Gorgonia Versions Save

Gorgonia is a library that helps facilitate machine learning in Go.

v0.9.18

5 months ago

Possibly last release of the 0.9 branch before the huge changes coming from v0.10.0

v0.9.17

3 years ago

CI

CI (GitHub actions) has a new template system that will ease the go releases' upgrade. On top of that, it now has a custom runner for ARM64. This leads to discovering and fixing a couple of issues in the tests on ARM64.

Fixes

  • Support flat weights for the BatchNorm op (#465)
  • fix the reset method of the tape machine (#467)
  • fix clipping in Adam solver (#469)
  • fix panic message in GlorotEtAlN64 (#470)
  • fix concurrent example (#472)

API change

  • functions to create primitive Value types (NewF64, NewF32, ...) (#481)
  • Breaking change: the BatchNorm1d function has been removed; BatchNorm function supports 1d and 2d operations (#482)

v0.9.16

3 years ago

This version incorporates the semantics clarification of the tensor package - the unsafe pointer things are cleaned up as well.

Small bugfixes to SoftMax was also fixed - SoftMax no longer cause a race condition.

v0.9.15

3 years ago

When vectors were broadcast with a repeat of 1, one of the values is accidentally zero'd.
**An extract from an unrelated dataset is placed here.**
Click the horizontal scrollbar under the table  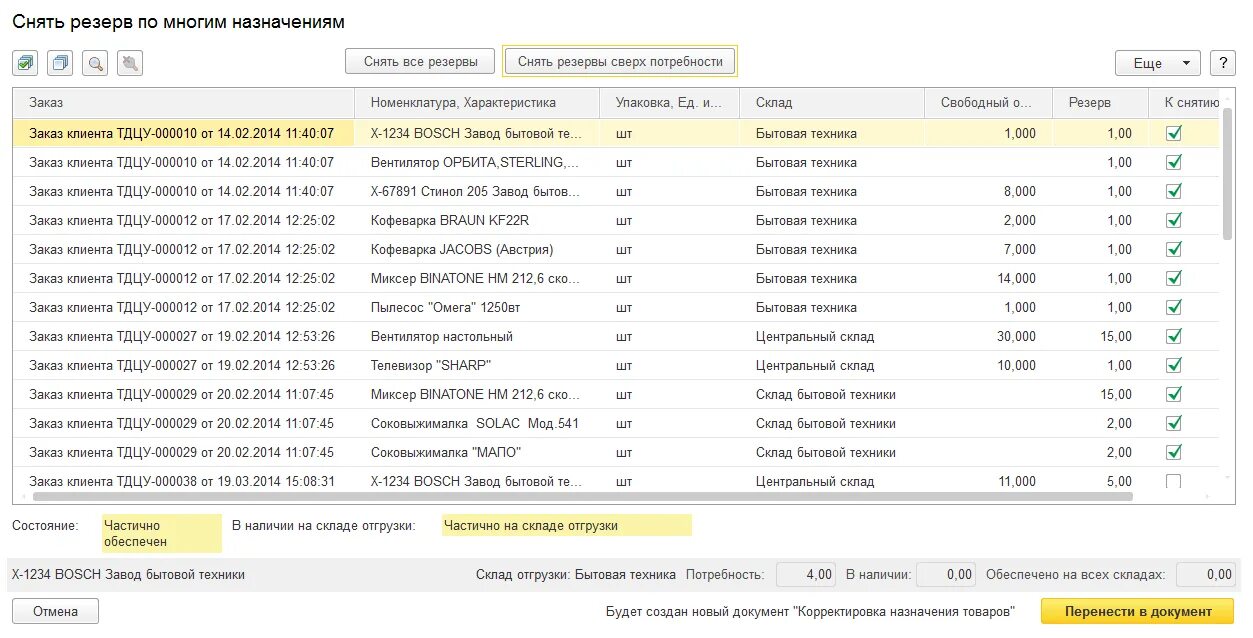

This leaves very strange artifacts in neural networks.

This has now been fixed

v0.9.14

3 years ago

With the release of gorgonia.org/[email protected], the tensor now supports complex numbers as well

v0.9.13

3 years ago

This references GoMachine's new implementation.

v0.9.12

3 years ago

The Upsample2D operator has been added by @cpllbstr . It is similar to the operator in PyTorch: https://pytorch.org/docs/master/generated/torch.nn.Upsample.html

v0.9.11

3 years ago

Due to the great work by @wzzhu, shape inference is now a bit more robust. It goes back to the original Gorgonia understanding of shapes - where reductions do not aggressively squeeze the dimensions.

v0.9.10

4 years ago

In the previous version, the repeatOp was a compound operation. It had this function signature effectively: func repeat(a, nTimes *Node, axes ...int). So you could do something like repeat(a, 300, 1, 2, 3) in which a gets repeated 300 times across axes 1, 2 and 3.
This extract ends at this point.